▶ **Work request**
The number of lines containing "Given" is the only answer wanted; work it out from the entries below.

[Stored data entries]

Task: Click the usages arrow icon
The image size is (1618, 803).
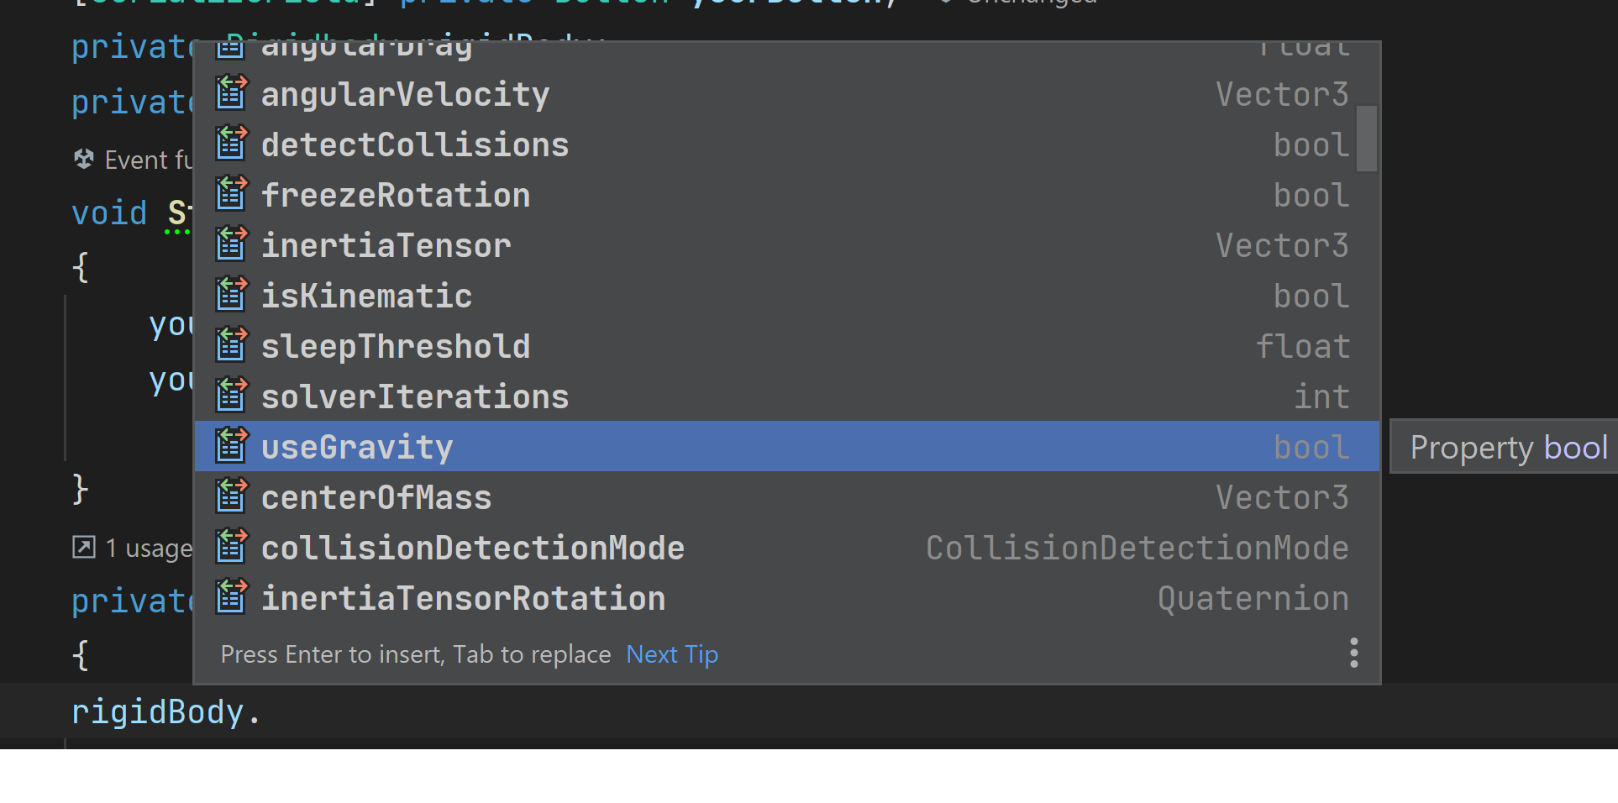Action: point(83,548)
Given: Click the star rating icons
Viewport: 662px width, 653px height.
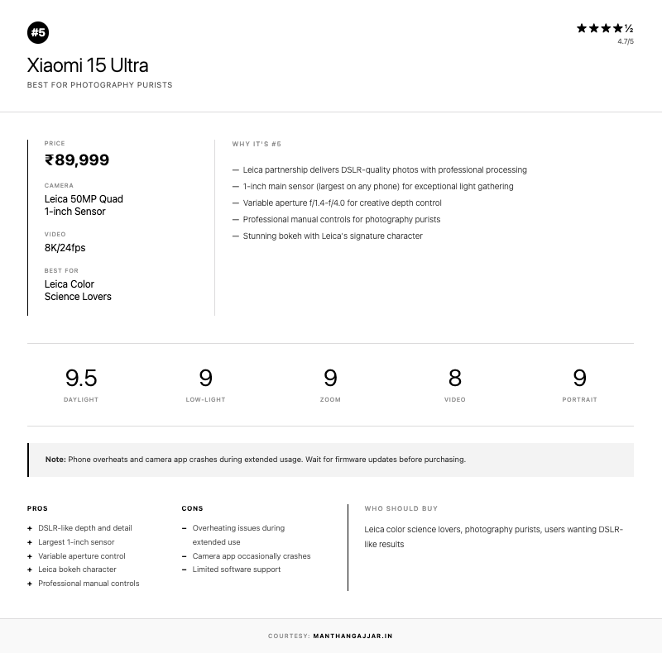Looking at the screenshot, I should coord(605,28).
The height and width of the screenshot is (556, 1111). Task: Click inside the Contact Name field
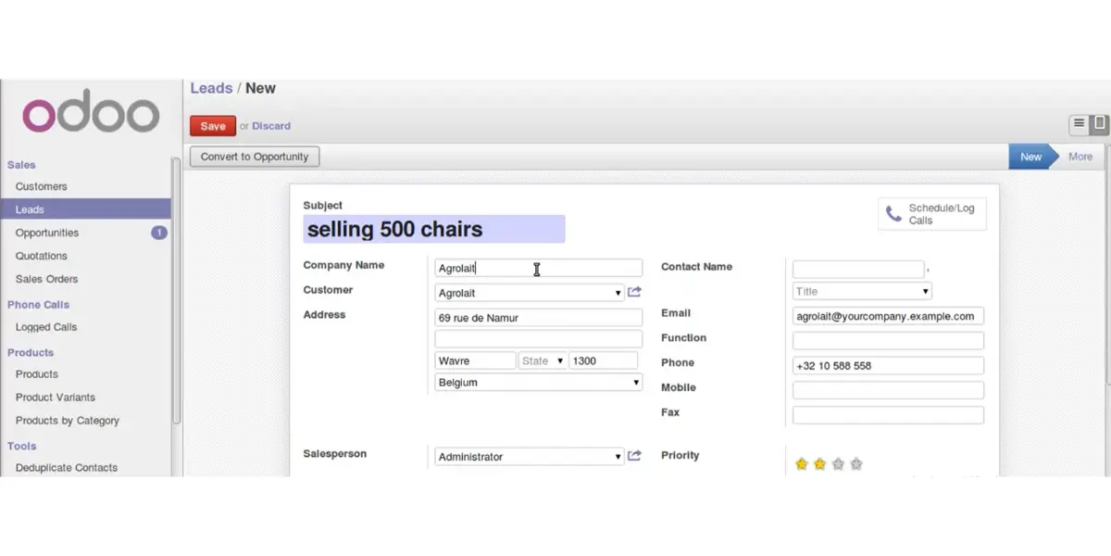tap(856, 268)
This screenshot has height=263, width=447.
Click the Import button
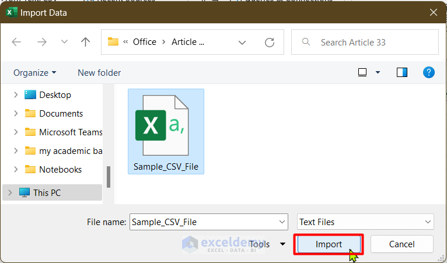point(329,244)
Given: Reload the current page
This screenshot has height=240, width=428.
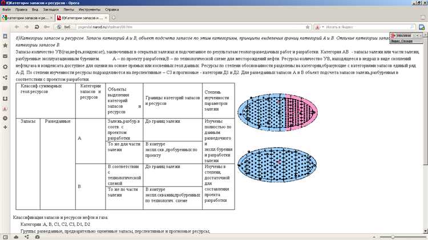Looking at the screenshot, I should tap(38, 27).
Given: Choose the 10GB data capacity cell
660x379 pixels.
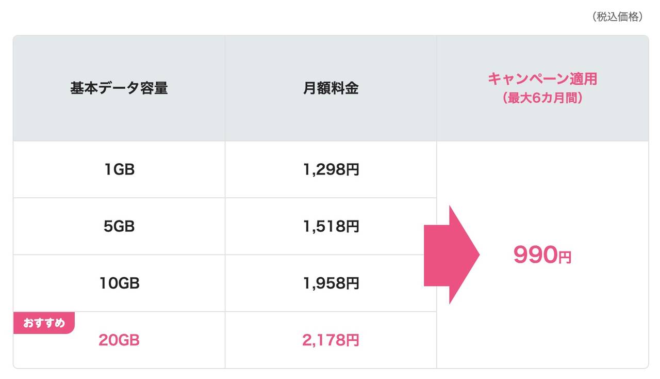Looking at the screenshot, I should click(119, 283).
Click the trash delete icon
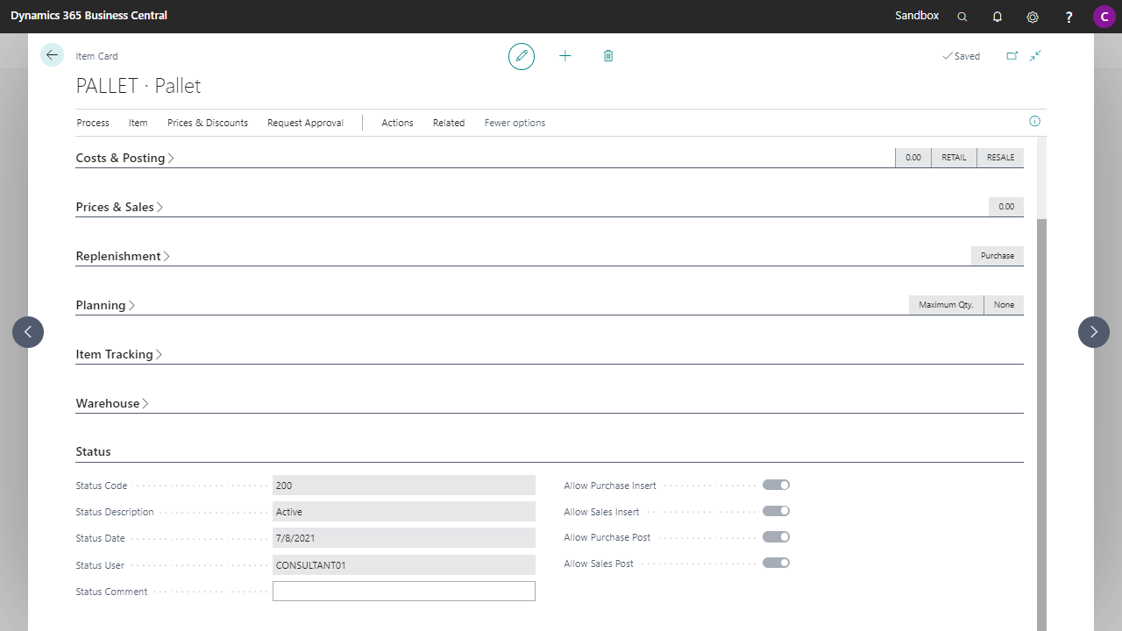The width and height of the screenshot is (1122, 631). pos(608,56)
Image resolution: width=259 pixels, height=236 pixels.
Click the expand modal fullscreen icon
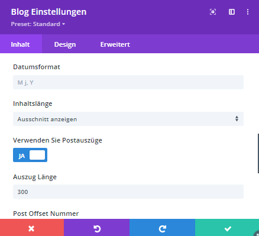tap(213, 12)
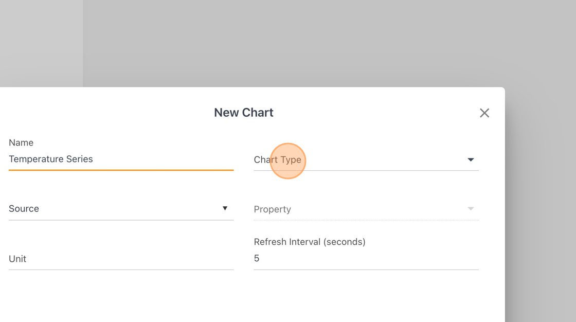Viewport: 576px width, 322px height.
Task: Click the dimmed backdrop above the dialog
Action: 294,43
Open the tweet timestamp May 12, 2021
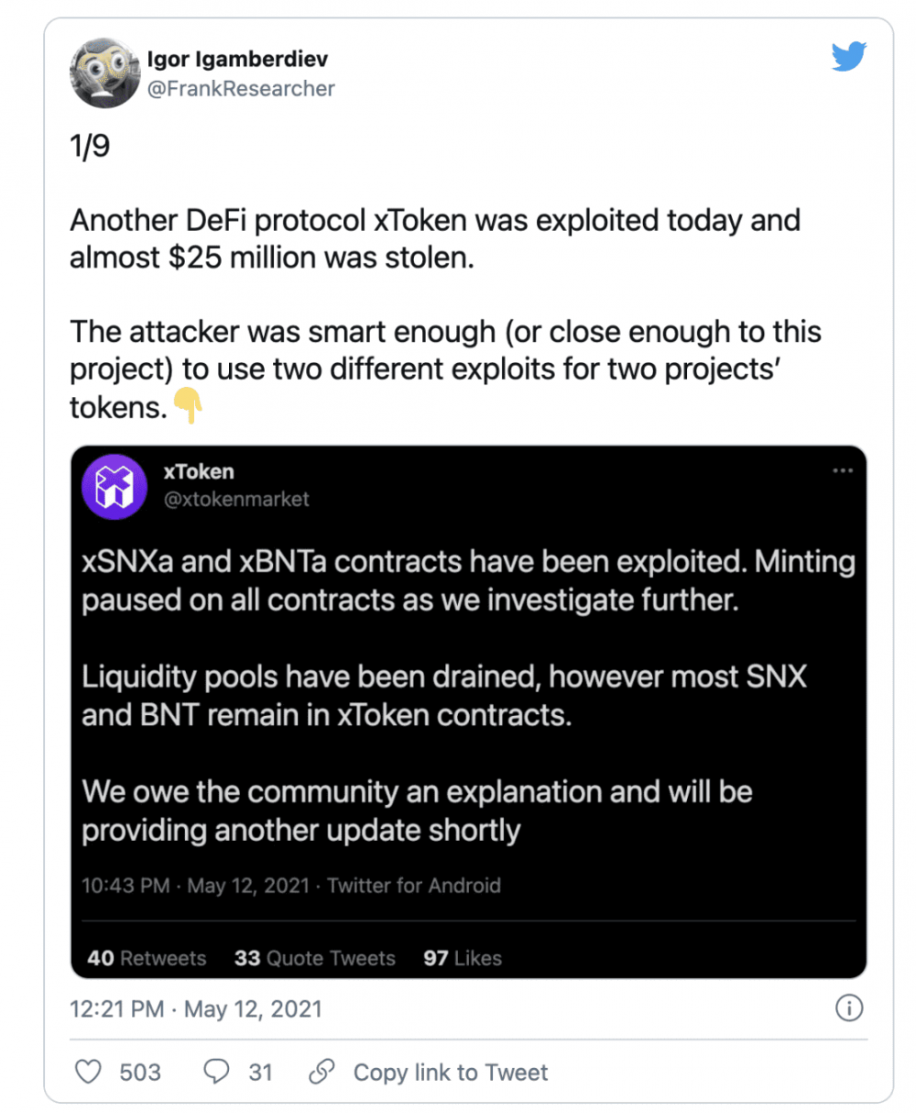The image size is (916, 1113). click(x=195, y=1008)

▶ **Exercise solution**
3